„Das kann böse werden“

Landwirtschaftsmeister Joachim Zeidler würde gerne auf den Einsatz der Beregnungsanlage verzichten. Aber das muss sein, denn die Landwirtschaft klagt über die Trockenheit. Foto: Post

Parsau. Das Wetter in diesem Frühjahr erfreut viele Menschen. Viel Sonne, wenig Regen, die Temperaturen haben mitunter frühsommerliche Temperaturen erreicht. Das Quecksilber steigt nun wieder auf über 20 Grad an. Bei den hiesigen Landwirten löst das keinen Freudenschrei aus.

Die hohen Temperaturen und mangelnder Niederschlag lassen die Felder ächzen. Die Beregnungsanlagen laufen auf Hochtouren, dennoch werden Einbußen bei der Ernte prognostiziert. Der Vorsitzende des Landvolks im Landkreis Gifhorn, Joachim Zeidler, spricht im IK-Interview über die Situation für die Landwirte, über deren Maßnahmen und gibt einen Ausblick. Der Parsauer hat einen Landwirtschaftsbetrieb und baut auf 220 Hektar verschiedene Kulturen an.

IK: Herr Zeidler, auf der Fahrt durch das Isenhagener Land zu ihnen gab es ein seltenes Ereignis in diesem Frühjahr: es regnete. Trotzdem liefen auf vielen Feldern die Beregnungsanlagen auf Hochtouren. Ist die Trockenheit so groß, dass die Pflanzen die doppelte Portion Wasser benötigen?

Joachim Zeidler: Der Regen, den wir hatten, bringt nicht viel. Wir hatten die Tage Verdunstungsraten von fünf bis sechs Millimeter pro Tag. Laut unserem Regenmesser in Parsau sogar drei Millimeter Niederschlag. Die Pflanzen haben schon Schaden genommen.

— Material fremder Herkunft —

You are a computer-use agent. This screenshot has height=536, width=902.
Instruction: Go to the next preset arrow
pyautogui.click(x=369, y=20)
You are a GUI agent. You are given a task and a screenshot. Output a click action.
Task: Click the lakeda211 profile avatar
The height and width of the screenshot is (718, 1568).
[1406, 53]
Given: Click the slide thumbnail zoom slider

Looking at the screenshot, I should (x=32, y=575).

IK: Das sind keine guten Aussichten für die Landwirtschaft. Die Menschen freuen sich aber über die frühsommerlichen Temperaturen. Wie sehr sehnen sich die Landwirte Regen herbei?

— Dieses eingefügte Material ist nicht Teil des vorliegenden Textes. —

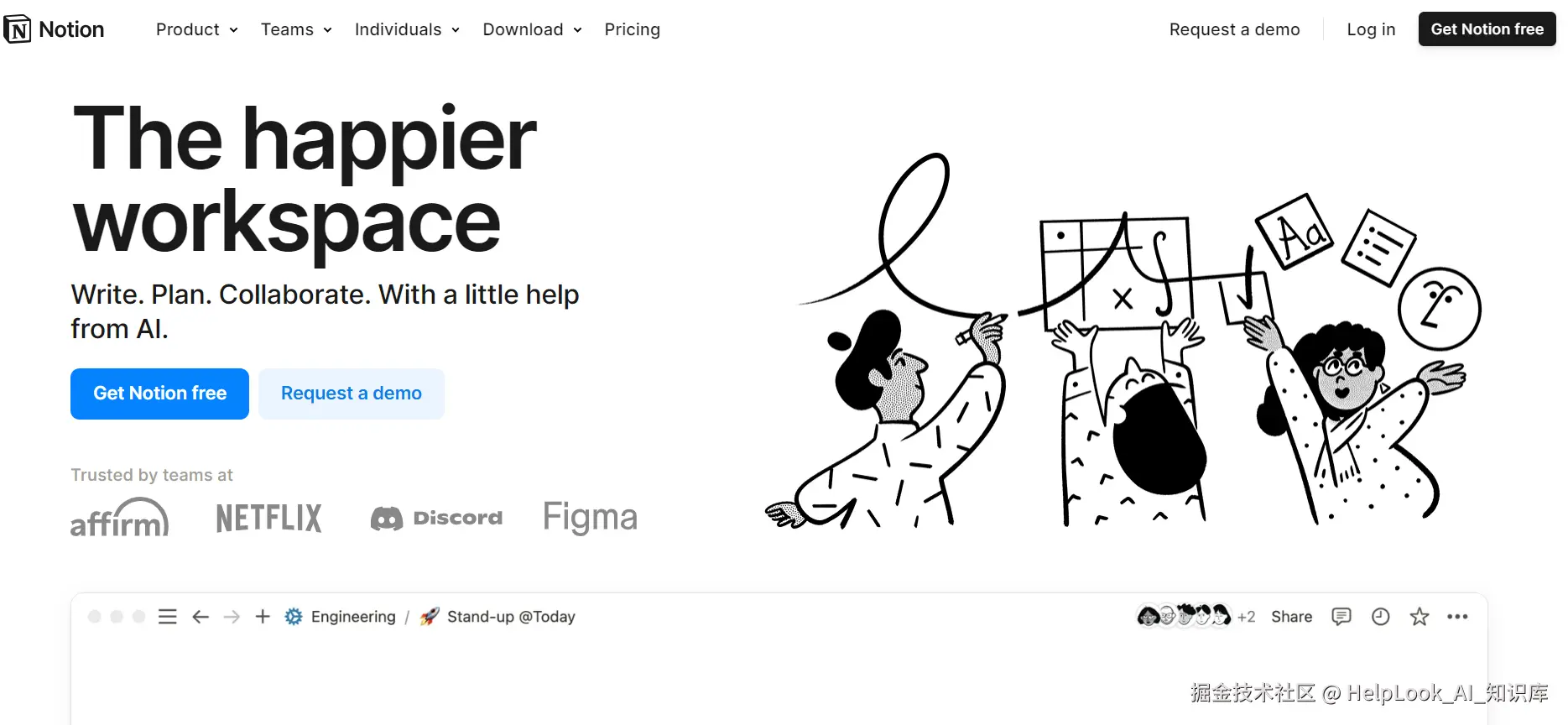This screenshot has height=725, width=1568.
Task: Expand the Download dropdown menu
Action: (x=532, y=29)
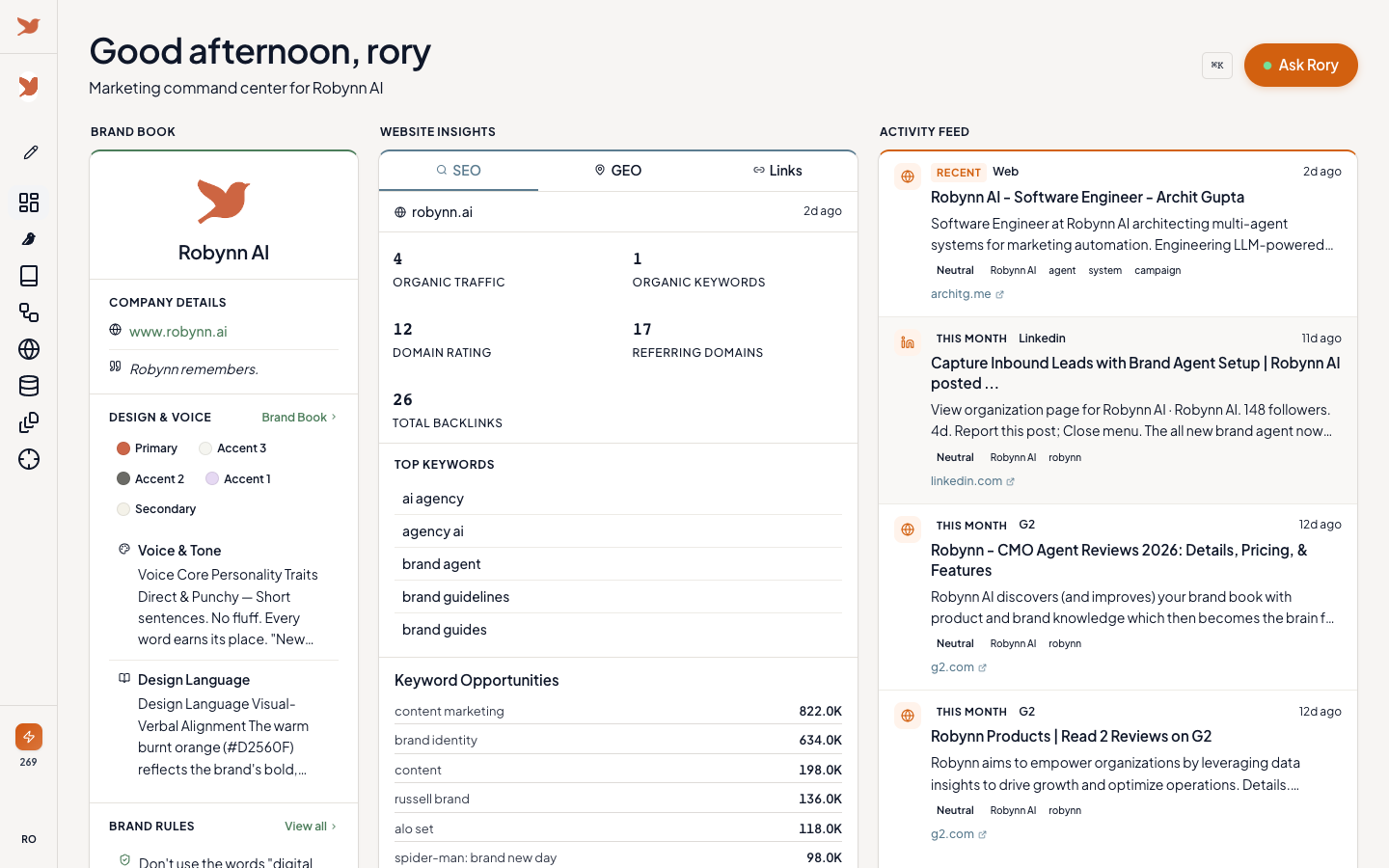Open the dashboard grid icon in sidebar
Viewport: 1389px width, 868px height.
click(x=29, y=203)
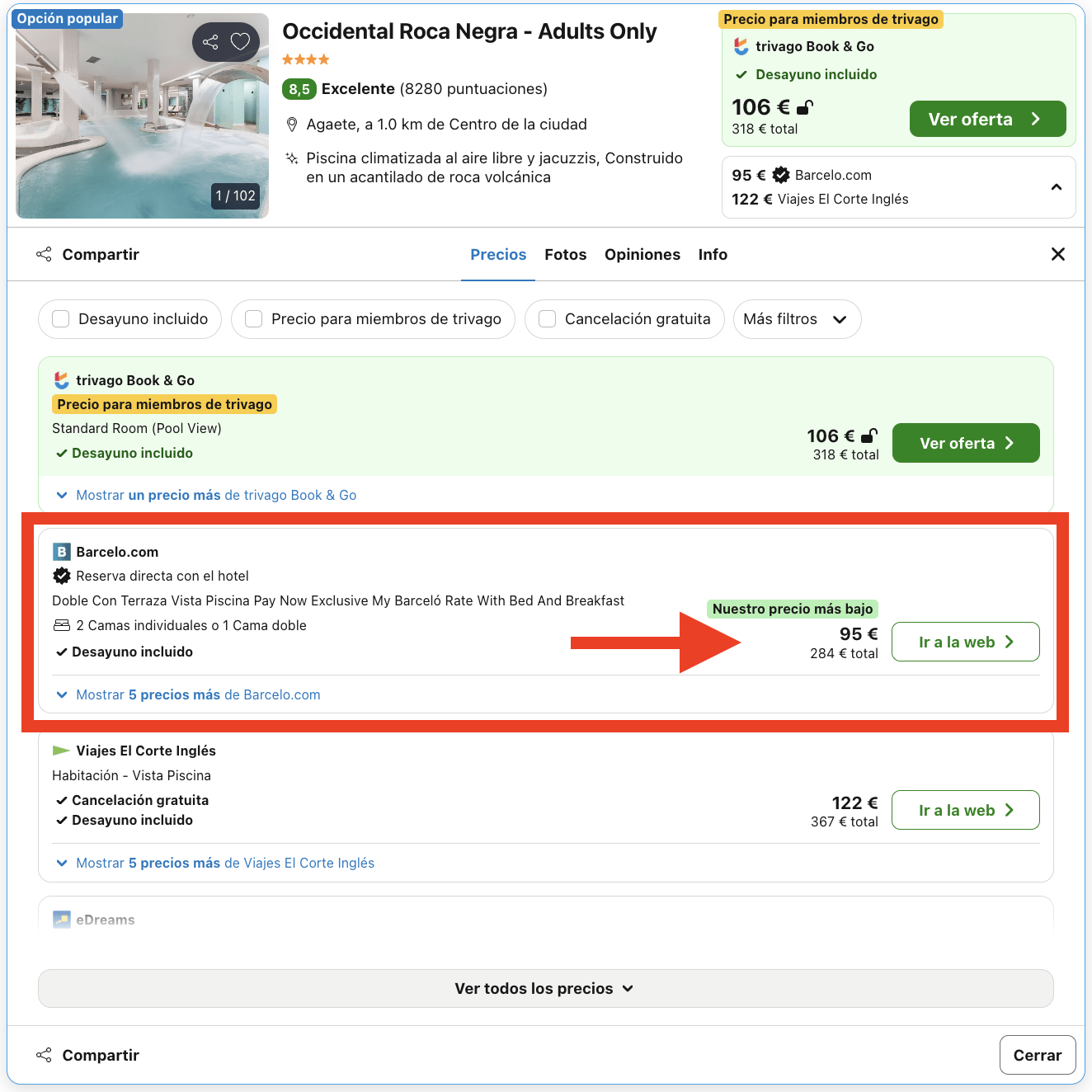Check 'Precio para miembros de trivago'
The height and width of the screenshot is (1092, 1092).
(253, 319)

Zeidler: Wir brauchen ergiebigen Landregen. Der würde der Natur etwas bringen. Für die Vegetation ist das, was wir bisher hatten, zu wenig. Unsere Nutzpflanzen brauchen momentan sehr viel Wasser, um entsprechend zu wachsen.

IK: Die Felder sind also nach wie vor zu trocken. Wie schätzen Sie die derzeitige Situation mit Blick in die Zukunft ein?

Zeidler: Für unsere Region soll in den nächsten 14 Tagen nicht all zu viel vom Himmel fallen. Der Wasservorrat der Böden ist erschöpft. Das wird prekär.

IK: Was bereitet Ihnen als Landwirt die größte Sorge in Hinblick auf die Ernte?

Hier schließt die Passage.